No fim do ano passado, o governo Boric criou o Escritório de Transição Socioecológica Justa no Ministério do Meio Ambiente do Chile. O objetivo é aproximar comunidades com indústrias poluentes às novas oportunidades na iniciativa privada e no Estado para avançar rumo a uma economia sustentável.
Com isso em mente, o governo chileno está criando planos de transição para as chamadas “zonas de sacrifício”, cidades ou vilarejos cuja qualidade de vida e meio ambiente foram afetados pela atividade industrial. O termo, criado por organizações da sociedade civil, refere-se aos impactos não apenas da indústria do carvão, mas também do cobre, do cimento e de produtos químicos, entre outros.
Na última conferência climática COP27, em novembro de 2022, a Colômbia também anunciou sua proposta para uma transição energética justa. O governo de Gustavo Petro quer substituir os combustíveis fósseis por fontes de energia renovável de forma “igualitária, gradual e com participação comunitária”, de acordo com plano apresentado na cúpula.
O carvão é o mineral mais importante da economia colombiana: fica em segundo lugar nas exportações e gera mais de 130 mil empregos. O governo garante que esses trabalhadores não correm risco, já que a transição será gradual, e os setores de turismo e agricultura podem absorver os desempregados remanescentes da indústria do carvão. Segundo Petro, ainda resta uma década de exportações de combustíveis fósseis na Colômbia — cinco para o carvão e dez para o petróleo.
Sindicatos e movimentos socioambientais latino-americanos reconhecem que a transição já está em marcha na maioria dos países da região. No entanto, acreditam que ainda há tempo para ajustar como ela ocorre. Por isso, pedem a governos e indústrias que dialoguem para encontrar soluções inclusivas.

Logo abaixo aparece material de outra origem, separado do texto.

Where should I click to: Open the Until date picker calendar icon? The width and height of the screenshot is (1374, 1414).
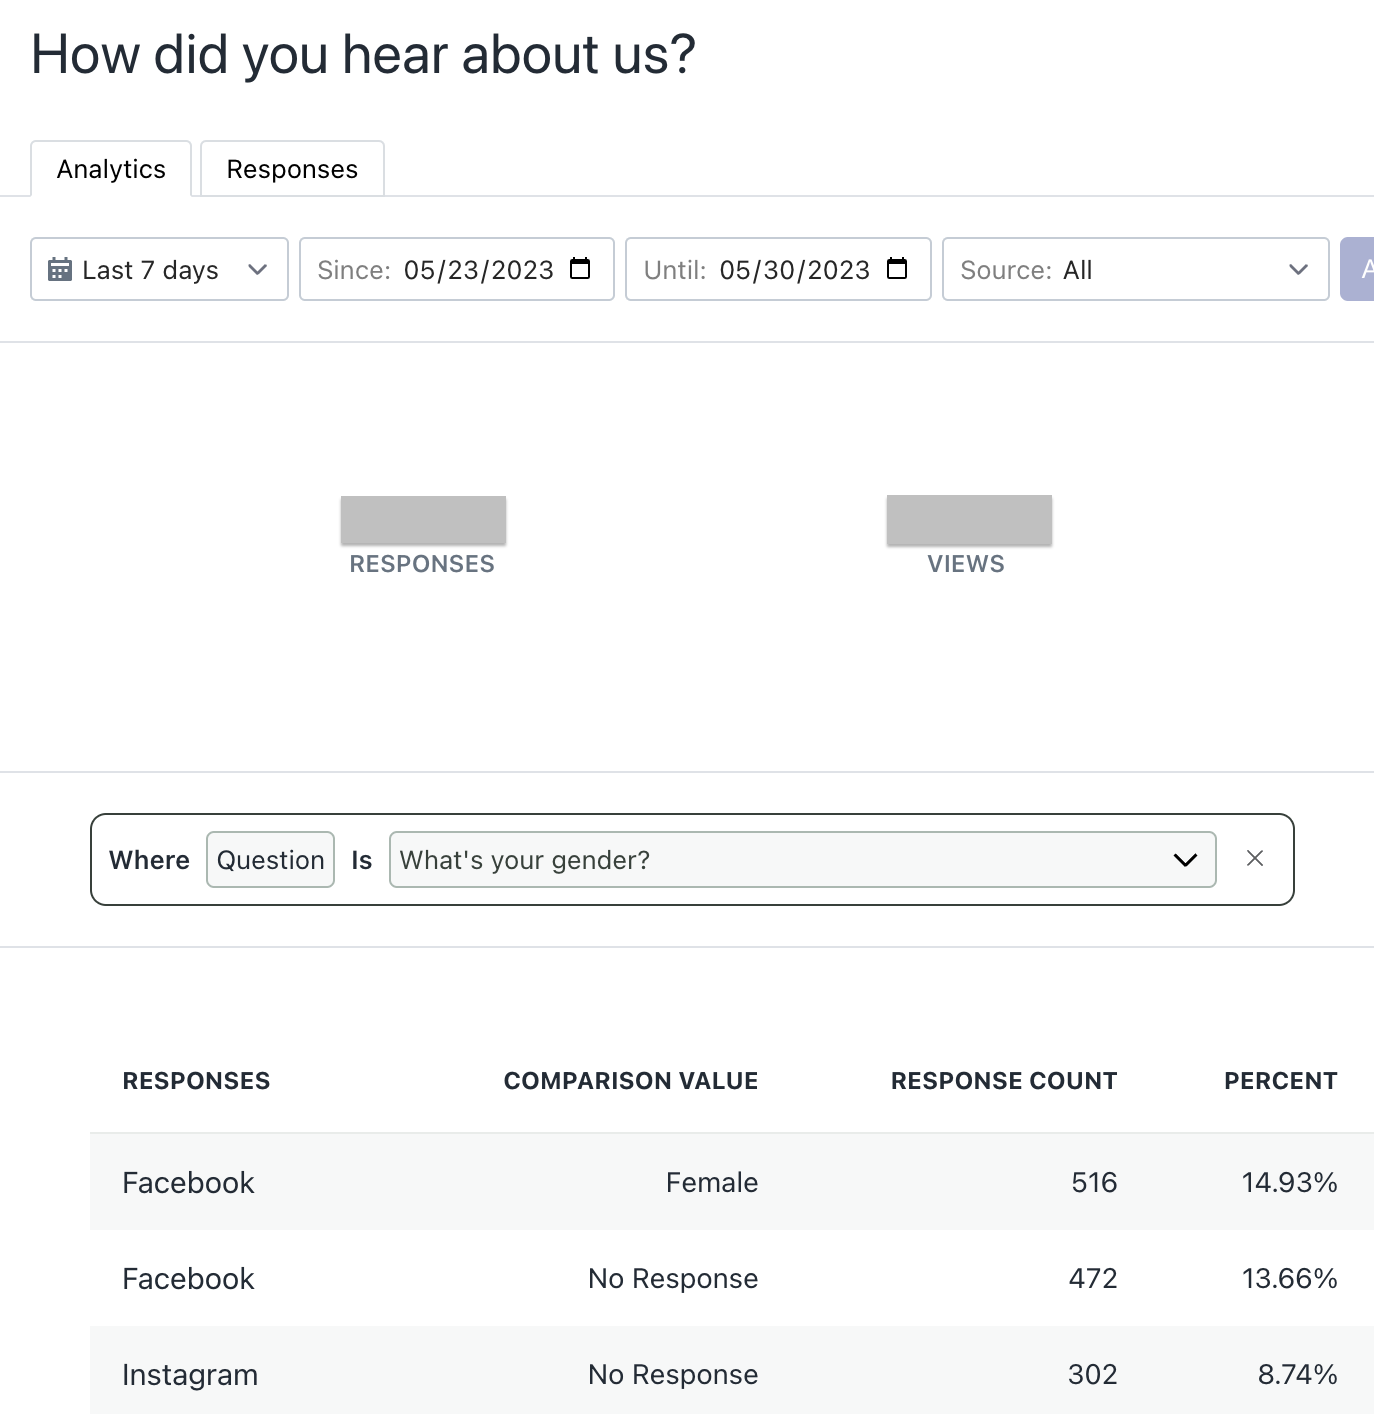click(897, 269)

“Limpar as indústrias poluentes em prol da transição energética não significa criar novas desigualdades ou aprofundar as já existentes”, ressalta Catalina Gonda, da Farn. “Todos precisam de um lugar à mesa para discutir o significado da transição justa, considerando as necessidades específicas de cada setor — como comunidades, indústrias e governos”.